La séance publique du 24 janvier 2014

La séance publique du 24 janvier 2014

Parmi les vingt rapports examinés lors de cette séance, l’assemblée départementale a approuvé la poursuite de sa politique en faveur de l’ESS.

Il y a trois ans, le conseil général engageait un ambitieux programme de développement de l’économie sociale et solidaire. Les Hauts-de-Seine étaient alors le premier Département à se doter d’un conseil départemental constitué de conseillers généraux de toute sensibilité politique, du préfet et de personnalités qualifiées. Encore une fois précurseur, le conseil général décidait d’inclure 10 % de clauses sociales dans ses marchés publics. Aujourd’hui, l’objectif a été dépassé avec 13,4 %, de clauses sociales. Autre mesure phare : l’organisation chaque année d’un forum départemental de l’ESS – l’an dernier il a rassemblé 500 personnes – et d’un appel à projets. En trois ans, 48 projets ont été soutenus – seuls deux ont périclité - à hauteur de 2,3 M€. Malgré ces bons résultats, « la forme actuelle de l’appel à projets semble avoir atteint ses limites », souligne Jean Sarkozy, vice-président du conseil général chargé de l’économie sociale et solidaire. Lors de la séance du 24 janvier ont donc été votés plusieurs changements. Tout d’abord, les équipes du conseil général n’attendront plus que les entrepreneurs se manifestent. Ils iront à leur rencontre de manière plus proactive. Les candidatures ne seront plus examinées une fois par an mais tout au long de l’année. Enfin, le montant maximum de la subvention attribuée à chaque lauréat passera de 80 000 à 150 000 € : 50 000 en investissement (contre 30 000 avant) et 100 000 en fonctionnement (contre 50 000 précédemment).

Expérimentations

Pour aller plus loin encore, le conseil général a souhaité mettre à profit les réflexions issues des Entretiens Albert-Kahn, le laboratoire d’innovation publique du Département lancé en octobre 2012. Trois initiatives vont ainsi être expérimentées et suivies par le conseil départemental de l’ESS. La première concerne l’agriculture urbaine avec une expérimentation de culture biologique de fruits et légumes sur les toits de certains bâtiments départementaux ou non des Hauts-de-Seine. Elle comporterait des volets social, économique, pédagogique, scientifique… La seconde expérimentation concerne les nouveaux modes de travail et les espaces hybrides.

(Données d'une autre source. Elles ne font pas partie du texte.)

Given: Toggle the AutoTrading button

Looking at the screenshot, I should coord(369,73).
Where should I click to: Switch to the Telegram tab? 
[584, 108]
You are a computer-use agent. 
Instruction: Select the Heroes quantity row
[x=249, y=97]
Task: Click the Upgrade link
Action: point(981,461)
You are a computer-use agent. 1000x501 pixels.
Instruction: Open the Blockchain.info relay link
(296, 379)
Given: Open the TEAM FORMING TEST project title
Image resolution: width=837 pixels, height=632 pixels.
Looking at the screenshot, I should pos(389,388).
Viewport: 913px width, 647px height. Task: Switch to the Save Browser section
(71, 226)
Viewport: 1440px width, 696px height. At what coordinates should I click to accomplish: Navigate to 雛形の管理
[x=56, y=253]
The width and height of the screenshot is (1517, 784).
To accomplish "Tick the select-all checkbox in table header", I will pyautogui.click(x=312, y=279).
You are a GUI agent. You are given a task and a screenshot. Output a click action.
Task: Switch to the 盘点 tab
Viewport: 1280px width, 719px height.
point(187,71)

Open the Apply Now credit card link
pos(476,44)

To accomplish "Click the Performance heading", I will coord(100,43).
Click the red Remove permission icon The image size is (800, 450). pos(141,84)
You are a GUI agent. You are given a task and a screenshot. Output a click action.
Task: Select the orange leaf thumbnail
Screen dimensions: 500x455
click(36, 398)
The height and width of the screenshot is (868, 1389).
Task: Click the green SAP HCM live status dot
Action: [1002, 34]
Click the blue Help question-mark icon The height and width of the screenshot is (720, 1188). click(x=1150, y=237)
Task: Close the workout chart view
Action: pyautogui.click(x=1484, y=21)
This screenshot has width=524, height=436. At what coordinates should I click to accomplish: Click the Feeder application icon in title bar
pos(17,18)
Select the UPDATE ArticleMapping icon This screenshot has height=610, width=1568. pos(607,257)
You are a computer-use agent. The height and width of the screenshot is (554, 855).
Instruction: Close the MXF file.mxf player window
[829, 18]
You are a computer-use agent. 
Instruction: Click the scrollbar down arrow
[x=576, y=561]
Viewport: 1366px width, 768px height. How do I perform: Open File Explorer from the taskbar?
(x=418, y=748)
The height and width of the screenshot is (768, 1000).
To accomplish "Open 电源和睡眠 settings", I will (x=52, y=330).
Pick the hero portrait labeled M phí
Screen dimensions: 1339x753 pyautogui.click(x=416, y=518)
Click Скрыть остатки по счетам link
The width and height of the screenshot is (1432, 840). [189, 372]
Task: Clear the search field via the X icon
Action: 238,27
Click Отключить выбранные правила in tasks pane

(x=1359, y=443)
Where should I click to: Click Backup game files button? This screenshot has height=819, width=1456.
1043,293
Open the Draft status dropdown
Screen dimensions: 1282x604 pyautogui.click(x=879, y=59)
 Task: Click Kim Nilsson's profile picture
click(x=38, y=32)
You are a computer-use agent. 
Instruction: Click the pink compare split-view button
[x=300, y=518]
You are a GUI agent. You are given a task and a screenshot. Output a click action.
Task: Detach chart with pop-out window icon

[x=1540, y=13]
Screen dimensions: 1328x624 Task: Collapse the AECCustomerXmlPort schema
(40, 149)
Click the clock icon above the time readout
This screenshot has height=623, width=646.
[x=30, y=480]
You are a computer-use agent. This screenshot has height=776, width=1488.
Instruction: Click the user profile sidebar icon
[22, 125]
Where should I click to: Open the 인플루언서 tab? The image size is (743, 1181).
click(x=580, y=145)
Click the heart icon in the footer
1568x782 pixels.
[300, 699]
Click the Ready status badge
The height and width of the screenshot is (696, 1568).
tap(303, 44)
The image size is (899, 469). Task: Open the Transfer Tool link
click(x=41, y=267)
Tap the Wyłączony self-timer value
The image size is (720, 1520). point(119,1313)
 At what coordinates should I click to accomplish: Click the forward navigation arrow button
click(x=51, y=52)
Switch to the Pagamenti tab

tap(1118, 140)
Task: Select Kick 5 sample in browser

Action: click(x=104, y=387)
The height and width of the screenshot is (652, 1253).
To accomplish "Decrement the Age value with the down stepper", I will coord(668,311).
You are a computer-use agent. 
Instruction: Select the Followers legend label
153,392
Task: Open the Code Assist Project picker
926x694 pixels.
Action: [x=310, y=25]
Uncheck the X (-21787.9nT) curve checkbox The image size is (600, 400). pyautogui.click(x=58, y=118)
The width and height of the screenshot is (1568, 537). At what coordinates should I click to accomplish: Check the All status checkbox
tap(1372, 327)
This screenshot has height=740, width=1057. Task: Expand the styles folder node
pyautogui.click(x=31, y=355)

L’idée étant de créer un tiers-lieu éphémère sur le parvis de La Défense. Enfin, dernière expérience, le conseil général souhaite encourager le déploiement d’une économie collaborative avec, par exemple, un partenariat avec OuiShare, une communauté créée par de jeunes diplômés français qui rayonne déjà à l’échelle européenne.

 

L’Assemblée départementale a par ailleurs approuvé, le 24 janvier, le relèvement du taux de la taxe de publicité foncière, ou droit d’enregistrement, au montant maximum prévu par la loi soit 4,50 %. Cette mesure temporaire – elle porte sur les actes passés à compter du 1er mars 2014 et jusqu’au 29 février 2016 - vise à compenser le surcoût induit par les dépenses liées aux allocations individuelles de solidarité (AIS) dans un contexte de réduction des dotations de l’État. Elle avait été proposée par le premier ministre en juillet 2013 dans le cadre d’un nouveau « pacte de confiance et de responsabilité » entre l’État et les départements. À ce jour, une soixantaine de départements ont décidé de relever le taux au plafond autorisé par la loi dont l’Essonne, la Seine-et-Marne et la Seine-Saint-Denis.